Conclusion - Pros
- Extended focal length range compared to other kit lenses (70mm vs 55mm)
- Extremely low light falloff
- Generally consistent image quality across most of the range
Conclusion - Cons
- Chromatic aberration from 18mm to 35mm
- Soft corners at most focal lengths and apertures
- Poor manual focus ring
The DT 18-70mm is an inexpensive and reasonably capable lens, which will at least give new owners a starting point for their adventures into DSLR photography. The slightly extended telephoto range compared to other manufacturers' equivalents is welcome for portrait work, and it must be said that in some areas this lens performs very well; it's unusually resistant to flare, and shows very little light falloff towards the corners of the frame even wide open at 18mm.
Unfortunately the one area where the lens does fall short is that of resolving power, as it struggles to deliver sufficient detail for the latest generation of 10-14 megapixel sensors. The fundamental problem is that, whilst it can give quite sharp results in the centre of the frame, it simply doesn't deliver sufficient resolution towards the edges and corners.
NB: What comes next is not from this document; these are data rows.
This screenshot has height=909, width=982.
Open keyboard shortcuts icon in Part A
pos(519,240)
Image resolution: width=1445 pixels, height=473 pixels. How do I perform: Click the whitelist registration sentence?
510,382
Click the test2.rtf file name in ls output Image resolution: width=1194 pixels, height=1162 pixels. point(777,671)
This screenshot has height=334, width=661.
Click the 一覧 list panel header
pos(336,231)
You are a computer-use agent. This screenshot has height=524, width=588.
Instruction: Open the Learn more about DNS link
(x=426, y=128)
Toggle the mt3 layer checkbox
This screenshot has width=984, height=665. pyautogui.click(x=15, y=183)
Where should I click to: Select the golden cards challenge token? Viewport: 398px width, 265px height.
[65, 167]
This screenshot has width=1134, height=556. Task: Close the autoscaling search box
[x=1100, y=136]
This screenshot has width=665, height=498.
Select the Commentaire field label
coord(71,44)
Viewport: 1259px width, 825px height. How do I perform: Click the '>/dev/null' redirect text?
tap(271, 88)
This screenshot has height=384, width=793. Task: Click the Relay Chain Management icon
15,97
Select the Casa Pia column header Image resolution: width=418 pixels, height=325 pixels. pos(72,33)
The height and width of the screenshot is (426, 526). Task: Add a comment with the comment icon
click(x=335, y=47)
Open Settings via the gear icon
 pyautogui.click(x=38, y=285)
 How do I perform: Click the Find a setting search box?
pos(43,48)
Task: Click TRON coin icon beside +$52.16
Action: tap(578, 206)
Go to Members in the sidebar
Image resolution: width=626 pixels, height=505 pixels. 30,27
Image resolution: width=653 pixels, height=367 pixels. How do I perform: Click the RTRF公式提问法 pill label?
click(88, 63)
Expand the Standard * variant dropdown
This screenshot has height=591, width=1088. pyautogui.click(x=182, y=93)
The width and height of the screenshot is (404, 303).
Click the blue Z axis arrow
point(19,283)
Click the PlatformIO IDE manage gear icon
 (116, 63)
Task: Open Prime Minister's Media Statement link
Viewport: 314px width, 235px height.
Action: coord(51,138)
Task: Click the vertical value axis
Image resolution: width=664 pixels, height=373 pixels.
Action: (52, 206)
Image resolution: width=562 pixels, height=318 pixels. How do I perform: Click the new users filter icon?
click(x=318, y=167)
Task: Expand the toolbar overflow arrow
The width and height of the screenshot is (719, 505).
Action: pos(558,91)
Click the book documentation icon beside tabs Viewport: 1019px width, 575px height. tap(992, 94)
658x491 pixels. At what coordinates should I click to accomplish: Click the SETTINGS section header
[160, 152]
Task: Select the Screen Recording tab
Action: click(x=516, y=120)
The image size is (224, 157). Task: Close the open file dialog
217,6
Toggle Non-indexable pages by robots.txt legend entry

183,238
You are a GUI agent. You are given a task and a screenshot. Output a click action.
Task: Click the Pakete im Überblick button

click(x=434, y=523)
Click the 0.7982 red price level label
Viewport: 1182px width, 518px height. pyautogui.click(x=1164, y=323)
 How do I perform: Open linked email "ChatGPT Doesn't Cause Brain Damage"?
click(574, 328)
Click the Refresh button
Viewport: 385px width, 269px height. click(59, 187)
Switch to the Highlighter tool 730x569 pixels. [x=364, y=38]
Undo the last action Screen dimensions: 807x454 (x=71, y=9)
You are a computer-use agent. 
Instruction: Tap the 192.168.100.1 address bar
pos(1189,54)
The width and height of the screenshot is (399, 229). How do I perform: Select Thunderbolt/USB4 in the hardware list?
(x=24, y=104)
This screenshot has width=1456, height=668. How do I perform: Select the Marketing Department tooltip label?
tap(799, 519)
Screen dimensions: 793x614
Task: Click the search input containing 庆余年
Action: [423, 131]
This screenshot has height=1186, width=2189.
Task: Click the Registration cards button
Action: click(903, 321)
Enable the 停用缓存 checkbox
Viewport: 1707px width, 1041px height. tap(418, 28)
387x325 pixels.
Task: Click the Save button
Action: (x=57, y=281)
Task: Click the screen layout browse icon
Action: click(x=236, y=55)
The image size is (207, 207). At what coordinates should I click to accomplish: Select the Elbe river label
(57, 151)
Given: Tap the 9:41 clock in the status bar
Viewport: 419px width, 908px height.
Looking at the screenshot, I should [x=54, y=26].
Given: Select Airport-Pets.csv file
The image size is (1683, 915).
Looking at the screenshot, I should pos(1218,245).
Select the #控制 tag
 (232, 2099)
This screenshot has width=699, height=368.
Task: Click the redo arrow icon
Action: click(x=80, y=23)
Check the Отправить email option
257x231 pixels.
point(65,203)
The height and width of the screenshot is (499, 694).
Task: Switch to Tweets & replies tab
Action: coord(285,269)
This becomes especially noticeable when using it on the 14.2 MP Alpha 350, which ends up merely amplifying the lens's imperfections when viewing files on screen at 100%.
So the 18-70mm finds itself in a slightly uncomfortable position, as an aging design with insufficient resolution for the latest cameras. It simply can't match the optical quality of the other manufacturers' kit lenses, and has become the limiting factor in overall image quality when paired with Sony's new DLSRs. This in turn means that buyers who choose the Alpha 350 in the 18-70mm kit will likely be somewhat underwhelmed, and see effectively no increase in quality compared to the 10Mp Alpha 300 under most conditions. Indeed this highlights a fundamental issue with the megapixel race in APS-C DSLRs; there's not much point in increasing sensor resolutions if the lenses most users will be employing can't deliver sufficient detail, and Sony really need to update their kit lens to keep up.
In summary, the 18-70mm is perhaps a reasonable starter lens, but if you really want to get the most out of the latest 10Mp+ DSLRs, you'll certainly need to find an alternative which can deliver the resolution the sensor demands. Personally I'd suggest anyone buying a new Alpha DSLR should look elsewhere for a better performing lens.